Time slowed. Noise quieted. An intense stillness overtook Arthur and the girl as they watch Jimmy. He stiffened and paused imperceptibly, ribbon slack. He wiggled it gently and then lifted. His whole body tensed with controlled effort as, slowly, slowly he drew the ribbon up through the steel grate. A low wall of water crashed against Arthur’s hips and outstretched legs. He bent to hold the outermost towels down against the asphalt while water surrounded him. The torrent splashed against, over and around him, instantly saturating the towels. Drops and spray hung suspended in the hot air. Only moments and the resistance would be overcome. The ribbon grew longer as it emerged from the sewer. At the confluence of hydrant water and storm sewer, Jimmy stilled for just a minute, eternal moment, then, right arm extended up over his head, he grabbed gum and penny with his left hand and rolled away from the grate. Water erupted around Jimmy and Arthur, both laying in the street, thrashing about in four legged, four armed exuberance.

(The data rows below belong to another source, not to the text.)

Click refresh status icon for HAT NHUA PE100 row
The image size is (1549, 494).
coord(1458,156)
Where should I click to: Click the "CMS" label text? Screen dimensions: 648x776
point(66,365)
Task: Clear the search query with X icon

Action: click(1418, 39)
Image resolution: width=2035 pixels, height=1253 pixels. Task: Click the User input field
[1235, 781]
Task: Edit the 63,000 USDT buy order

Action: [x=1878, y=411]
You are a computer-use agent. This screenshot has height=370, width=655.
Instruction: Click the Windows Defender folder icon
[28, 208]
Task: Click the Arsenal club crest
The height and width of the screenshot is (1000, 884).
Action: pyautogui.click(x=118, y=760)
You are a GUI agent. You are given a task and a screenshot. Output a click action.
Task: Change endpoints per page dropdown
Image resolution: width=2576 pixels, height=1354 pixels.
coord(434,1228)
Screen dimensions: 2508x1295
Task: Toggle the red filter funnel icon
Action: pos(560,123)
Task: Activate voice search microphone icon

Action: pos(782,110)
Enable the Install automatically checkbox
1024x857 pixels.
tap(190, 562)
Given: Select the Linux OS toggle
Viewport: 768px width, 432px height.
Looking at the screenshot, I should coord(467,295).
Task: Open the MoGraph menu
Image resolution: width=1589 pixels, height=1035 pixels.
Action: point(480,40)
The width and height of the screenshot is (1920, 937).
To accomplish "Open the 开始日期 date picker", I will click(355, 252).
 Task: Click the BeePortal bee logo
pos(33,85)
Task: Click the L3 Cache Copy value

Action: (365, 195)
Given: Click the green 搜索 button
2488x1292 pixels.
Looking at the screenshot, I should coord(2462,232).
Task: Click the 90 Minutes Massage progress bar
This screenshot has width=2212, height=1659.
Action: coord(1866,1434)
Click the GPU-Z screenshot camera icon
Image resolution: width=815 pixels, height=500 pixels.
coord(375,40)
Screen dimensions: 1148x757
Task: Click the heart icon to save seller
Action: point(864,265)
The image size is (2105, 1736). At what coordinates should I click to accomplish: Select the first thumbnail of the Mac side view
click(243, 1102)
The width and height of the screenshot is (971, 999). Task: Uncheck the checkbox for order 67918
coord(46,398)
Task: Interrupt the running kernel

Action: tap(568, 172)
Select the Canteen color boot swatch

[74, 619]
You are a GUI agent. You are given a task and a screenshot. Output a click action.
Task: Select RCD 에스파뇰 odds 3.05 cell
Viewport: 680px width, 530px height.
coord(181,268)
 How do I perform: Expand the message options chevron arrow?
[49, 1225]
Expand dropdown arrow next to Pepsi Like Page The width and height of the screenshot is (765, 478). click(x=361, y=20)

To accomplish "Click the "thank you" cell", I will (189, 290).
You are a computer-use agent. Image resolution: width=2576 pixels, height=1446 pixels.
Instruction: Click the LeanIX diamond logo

“Yeeehoooo,” Jimmy yelled shrilly at the top of his lungs, “I got it, I got it, I got it!”
“Yay Jimmy, yippee, yay, yay, yay!” Squealed the girl again and again, waving her arms and wriggling on her bench.
Arthur laughed and sputtered mirthfully, “Good work Jimmy. Well done, very well done!”
Jimmy and Arthur hauled themselves out of the street. Authur retrieved his sodden towels before they were swept down the drain. Jimmy clutched the rescued penny and gave the ribbon back to the girl. For a moment, they stood in shocked, happy disbelief.
Jimmy looked up at Arthur, “Thanks mister,” he said. Then he turned and walked into the drug store.
Arthur, dripping heavily, walked slowly and stiffly over to the bench and looked down at the little happy girl. “Hi, I’m Arthur, what’s your name?”
“Claudia,” said the girl with a shy smile while she twisted the ribbon.
“What happened to your leg, Claudia?” Arthur asked.
“I hurt it trying to ride Jimmy’s bike,” said Claudia with a pouty frown and an adorably impertinent drop of her chin to her chest.
“What was so important about that penny?” Arthur asked.
Before she could answer, Jimmy emerged from the store with a YooHoo and two straws in his hand. “Claud loves YooHoos,” he said proudly, “and we didn’t have enough without that penny.”
Arthur smiled with his eyes and shook his head slowly. “Every little bit counts,” he said.